SELECTED EXCERPT:
The time interval of the collected training and validation weather data for the RNN was May 26, 2013, to April 30, 2018. Additionally, the test data was selected as the weather data from May 1, 2018, to September 30, 2018.

Data Preprocessing

Data preprocessing is an indispensable initial step for neural network training. In order to enable compatibility between the input data and the RNN, input data was converted into numeric feature columns, which was especially relevant for providing date input information.

Additionally, min-max scaling was used to scale all input values to be in or almost in the range of [0,1]. Data normalization of this type was utilized to increase the efficiency of the training of the neural network, as numerically large inputs can disproportionately influence node values in early stages of training. The general formula for this type of scaling is given as:

$$x_{normalized}=\frac{x-min(v)}{max(v)-min(v)},$$

where \(x_{normalized}\) is the normalized value of \(x\), where \(x\) is a value of a data field \(v\). \(max(v)\) and \(min(v)\) are the maximum and minimum values of \(v\), respectively.

Training Data

Training data was selected as the least recent 80% of the original preprocessed input data. The remaining most recent 20% of the original preprocessed input data was taken as the validation data. In neural network training, validation data is not used for training, but is instead used to evaluate the neural network’s ability to generalize to new weather data.

Additionally, the weather model training used a batch generator that produced each batch of data used in the training as a set of 64 continuous time series of 6 weeks of input data each, which were randomly sampled with replacement from the training data. These were all bundled with their corresponding labels. The neural network was trained to minimize the mean squared error (MSE) of its predicted temperature values versus the true temperature values for the training data, while ignoring a warm up period of the first 2 days (48 hours) of predictions. This period was ignored due to those early predictions lacking enough time series information to provide stable predictions.

Training

In order to prevent overfitting, techniques like dropout and early stopping were utilized to preserve the ability for the model to generalize. Dropout is a technique whereby some nodes in the neural network are disabled during training, preventing them from memorizing the training data. The model used dropout rates of 0.1, 0.15, and 0.2 for the consecutive GRU layers in the RNN, respectively, corresponding to 25, 38, and 51 (randomly selected) disabled nodes during each training update.

Each epoch of the training involved only 10 learning steps. The training encompassed 53 epochs, using early stopping with a patience of 6 epochs, meaning that the final neural network model was selected once the previous 6 epochs resulted in no improvement on the best neural network of the previous 6 epochs. The early stopping technique was used in order to prevent the validation error from increasing due to model overfitting while training.

EXERCISE DETAILS: According to the passage on training the weather RNN, how long was the warm-up period that was ignored when minimizing the mean squared error?

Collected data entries
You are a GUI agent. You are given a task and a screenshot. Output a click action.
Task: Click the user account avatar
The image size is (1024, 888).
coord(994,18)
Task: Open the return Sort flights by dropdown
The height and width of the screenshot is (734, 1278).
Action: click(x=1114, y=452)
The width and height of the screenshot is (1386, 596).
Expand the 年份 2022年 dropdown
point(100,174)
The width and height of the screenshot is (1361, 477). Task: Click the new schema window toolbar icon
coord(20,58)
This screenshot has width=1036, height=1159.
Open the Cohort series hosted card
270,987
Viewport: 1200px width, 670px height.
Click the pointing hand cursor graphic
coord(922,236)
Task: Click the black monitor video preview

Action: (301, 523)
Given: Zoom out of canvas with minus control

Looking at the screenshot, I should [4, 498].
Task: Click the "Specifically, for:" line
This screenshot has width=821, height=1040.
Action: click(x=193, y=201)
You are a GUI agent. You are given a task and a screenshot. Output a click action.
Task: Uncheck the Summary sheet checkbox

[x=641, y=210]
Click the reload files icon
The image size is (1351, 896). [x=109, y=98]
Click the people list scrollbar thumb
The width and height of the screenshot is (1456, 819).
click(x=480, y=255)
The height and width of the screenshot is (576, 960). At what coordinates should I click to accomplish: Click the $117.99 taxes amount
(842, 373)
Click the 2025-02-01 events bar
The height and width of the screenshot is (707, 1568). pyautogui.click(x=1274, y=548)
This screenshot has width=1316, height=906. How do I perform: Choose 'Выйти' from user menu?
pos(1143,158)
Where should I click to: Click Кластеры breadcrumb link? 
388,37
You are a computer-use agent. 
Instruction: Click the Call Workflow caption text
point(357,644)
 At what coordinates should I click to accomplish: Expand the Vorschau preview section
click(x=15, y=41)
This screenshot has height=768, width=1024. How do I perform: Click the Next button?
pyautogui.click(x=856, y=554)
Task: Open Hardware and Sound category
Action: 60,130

ANSWER TO THIS TASK: The first 2 days (48 hours) of predictions.